It was the usual story. The deal, as presented by NatWest, looked wonderful to the Gestetner finance director. He could borrow fixed at just 4 per cent. The only catch would come if money- market rates rose above 7 per cent. Then Gestetner would be clobbered with disproportionately high penalties. But the director - this was in the autumn of 1993 - couldn't imagine rates rising that far in a month of Sundays. He saw the deal as a wonderful opportunity to lock into cheap finance.

The swap was approved by the management finance committee, headed by said finance director. The decision didn't even go as far as the board. When the company finally twigged the danger it was in, it rushed into a second derivative investment to hedge itself. But, unbelievably, a miscalculation by someone in the treasury department then compounded the error.

David Thompson, chairman of Gestetner, cheerfully dismisses the episode as 'an expensive lesson' and attributes the double error to 'sod's law'. And he tells me the finance director responsible, Stephen King, still has 'the full confidence of the board'.

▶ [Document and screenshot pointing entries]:
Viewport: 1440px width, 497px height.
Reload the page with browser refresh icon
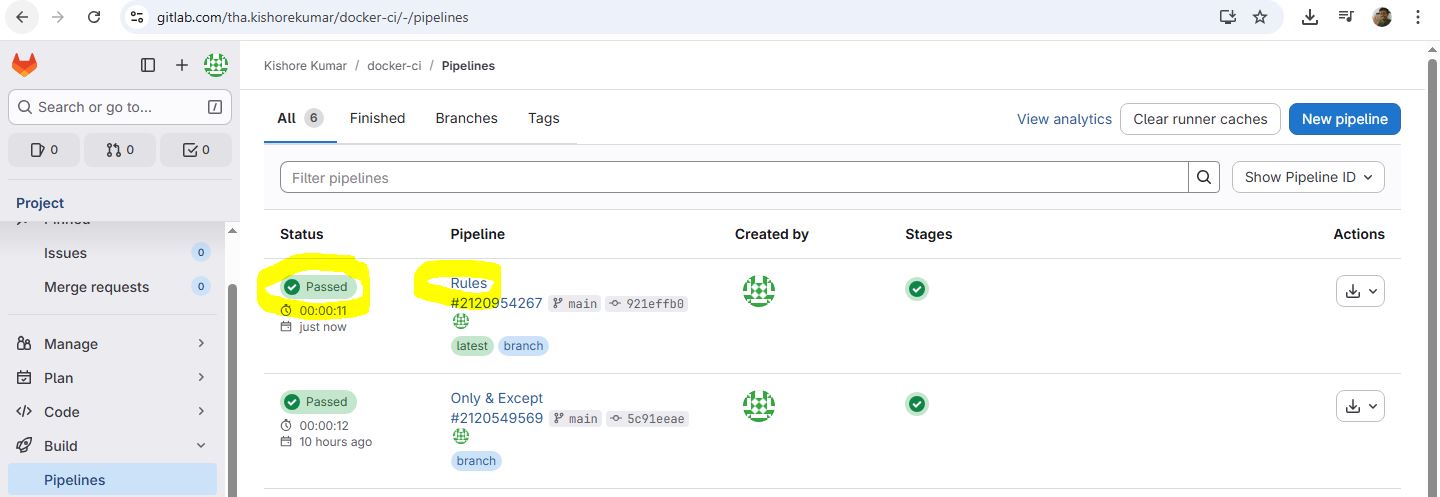94,17
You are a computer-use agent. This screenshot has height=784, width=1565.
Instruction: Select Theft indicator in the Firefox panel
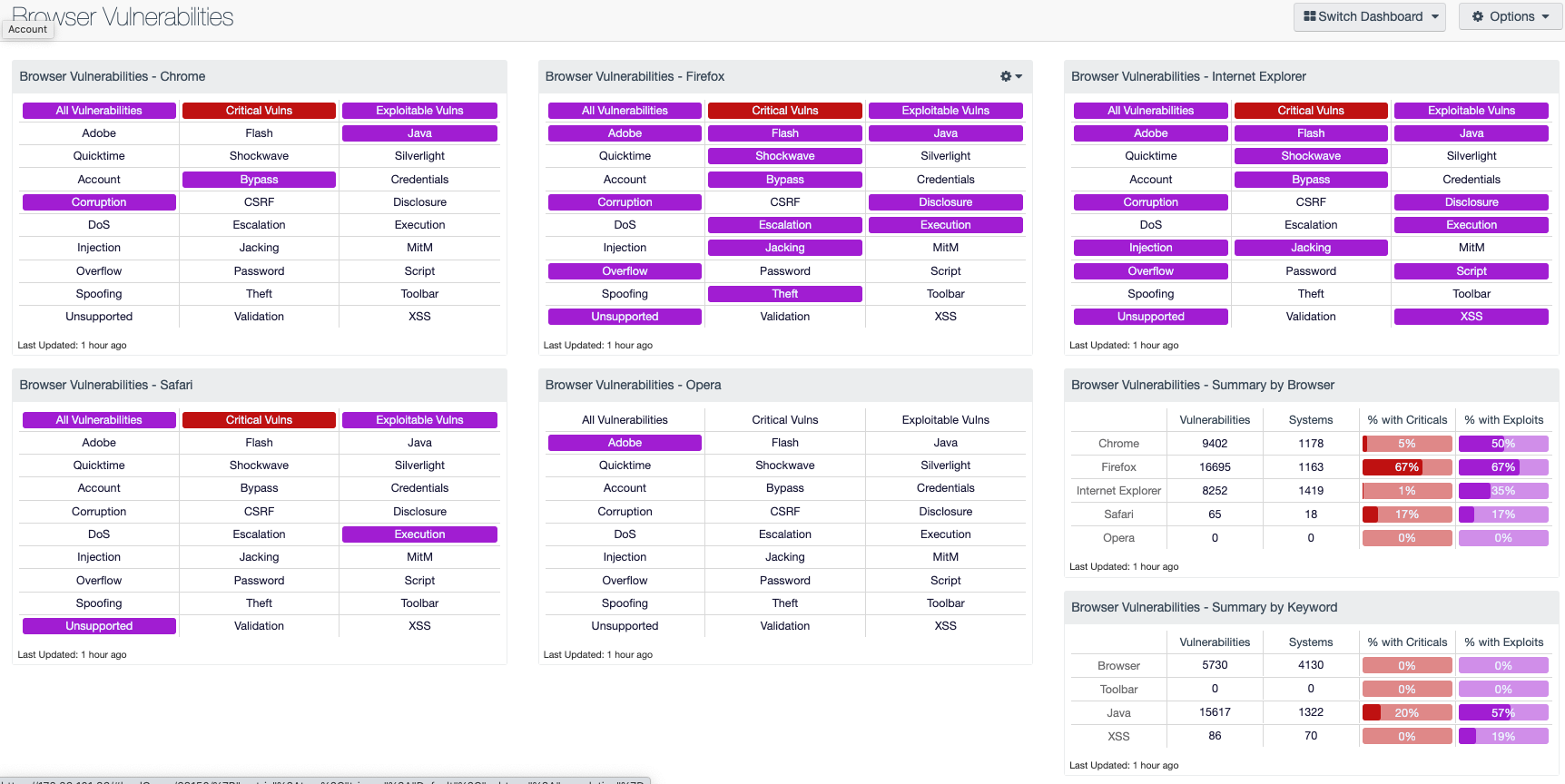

▶ [REQUIRED WORK]:
**a.** List every phrase that the Gestetner swap article places inside single quotation marks.
**b.** Extend the Gestetner swap article beyond its final sentence.

▶ [OUTPUTS]:
**a.**
- 'an expensive lesson'
- 'sod's law'
- 'the full confidence of the board'

**b.**
Some Gestetner shareholders may join him in laughing the thing off as just one of those things. Others, I suspect, will see it as a case of sloppy controls and alarming complacency.

Whichever, no director in the land should go another week before scrutinising the activity of the company treasury department. They must reveal what the worst case outcome of any derivative transaction could be.

I bet Mr King is not the only finance chief to be seduced by the prospect of apparently cheap finance; nor to have been wrongfooted by a rise in interest rates. He is certainly not the only one to have kept his board in the dark.

There is more grief to come. Watch this space.